“I never wanted to be what you cannot be” – Closing lines on Gemini.
The summer of 2016 was pivotal for me. I’d just ended my first year as a bilingual teacher and the road ahead wasn’t clear. I took an on the spot decision to drive from San Diego to San Francisco, alone, in July. An old rickety iPod that managed to last 11 (!!!!) years gave me the best of memories of getting lost in San Francisco, ending up in a bad neighbourhood in Orange County, and an overheated rental outside Salinas.
The trip wasn’t supposed to be all the way to San Francisco. My final destination was instead Monterey, but the day I was supposed to saunter around town felt weird. I knew I had to push myself and get to San Francisco, even for a couple of hours. Stopped at Half Moon Bay for some refreshments and while having a snack on the parking lot near Dad’s Luncheonette, a car with young couple was idling about. I have no idea what station they were listening to, perhaps it was their MP3 player, but the sunshiney, bright song they blasted from their speakers was beautiful. The vocals, half-whispered and forlorn, made for a poignant contrast.
The journey ahead was weird, as any trip to San Francisco should, but that’s a story for another time. That song kept haunting me for a long while. I had no cell data for shazam, and eventually, the song just became a lost memory of a trip I’ll cherish forever.
Cue 2020. Teaching via Zoom was a real challenge on my mental wellbeing. Writing was harder than ever, and the only real place of solace was finding new music every day. Genre didn’t matter, I just needed to move forward, to avoid being a rusted wheel, like the one described by Silversun Pickups.
One Saturday in 2021 finally brought an answer. The YouTube algorithm was pushing new stuff my way, and then, lo and behold, that moment at the parking lot in Half Moon Bay came back. The wall of trees, the farmer’s market, the time-ravaged facade of Dad’s Luncheonette. It all came back. The sad vocals, the almost lo fi effects. The band was Hoops, the song was ‘Gemini’. For the next six months, that song was a lifesaver. Any time I felt overwhelmed, it was a soothing balm.

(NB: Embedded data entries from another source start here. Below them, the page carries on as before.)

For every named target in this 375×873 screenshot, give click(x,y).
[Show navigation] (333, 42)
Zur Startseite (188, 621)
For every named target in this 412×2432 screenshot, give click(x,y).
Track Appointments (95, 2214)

Once things got back into “normal”, I bought their EP and Routines, their debut LP, on a Bandcamp Friday. By then, the band was long dissolved. Drew Auscherman had announced back in 2020 that Hoops was no more, and everyone had gone to other projects like Wishy and Playland.
Routines is a great album, no doubt about that, and I’ll eventually write about it. But their EP was a revelation. Five songs, sixteen minutes. ‘Cool 2’starts with a dreamy riff that intertwines with a taut urgency. Time is running out, we’re not young forever, and all the social events we missed come back to haunt us when we are older.
The change of pace with ‘Yeah’ is magnificent. Slow paced, meditative, a confession that might have no reply. It matters not, catharsis eventually comes, and it’s a shame the extra solo added on the live performances of the track doesn’t make it to this cut. Still, a fantastic song.
At a first glance, ‘Going Strong’ felt like the lesser of the bunch. Far from the ambiance provided by ‘Cool 2’ and ‘Yeah’, it feels out of place until the solo kicks in, adding a new lawyer to the verse. A happier -if such thing exists here- track that rewards patience.
‘Going Strong’ leads into what became my fave track: ‘Give it time’. If you’d ask me to select only one song by Hoops as an introduction, I’d go for ‘Give it time’. The earnest lyrics, the change of pace from pensative to reminiscent, and again, a beautiful, extended solo that never bothers for speed, just a naked emotion that resonates, lingering as perfume that is no longer manufactured but you can still smell by memory.
And then, ‘Gemini’. I will never experience a trip to California like the one I took in 2016. I will never listen to ‘Gemini’ for the first time either. The lyrics, spectral and undecipherable, delivered in half-falsetto, cascading into oblivion every time the chorus “and even in my time I’m sure that I’m back living on my own, on my own” pierces through memories, good or bad, but memories still fresh, at least for you.
Life moves on. Bands reunite, then break up. So is the nature of the beast. Their swansong, Halo, remains unreleased, and the glimpses offered leave a big “what if” behind. For a small fraction of their young lives, Hoops delivered a rare outing of perfect songs. This EP is a faded Polaroid, splotches and all, where the gaps on the image is filled with memories you can relive when you concentrate hard enough.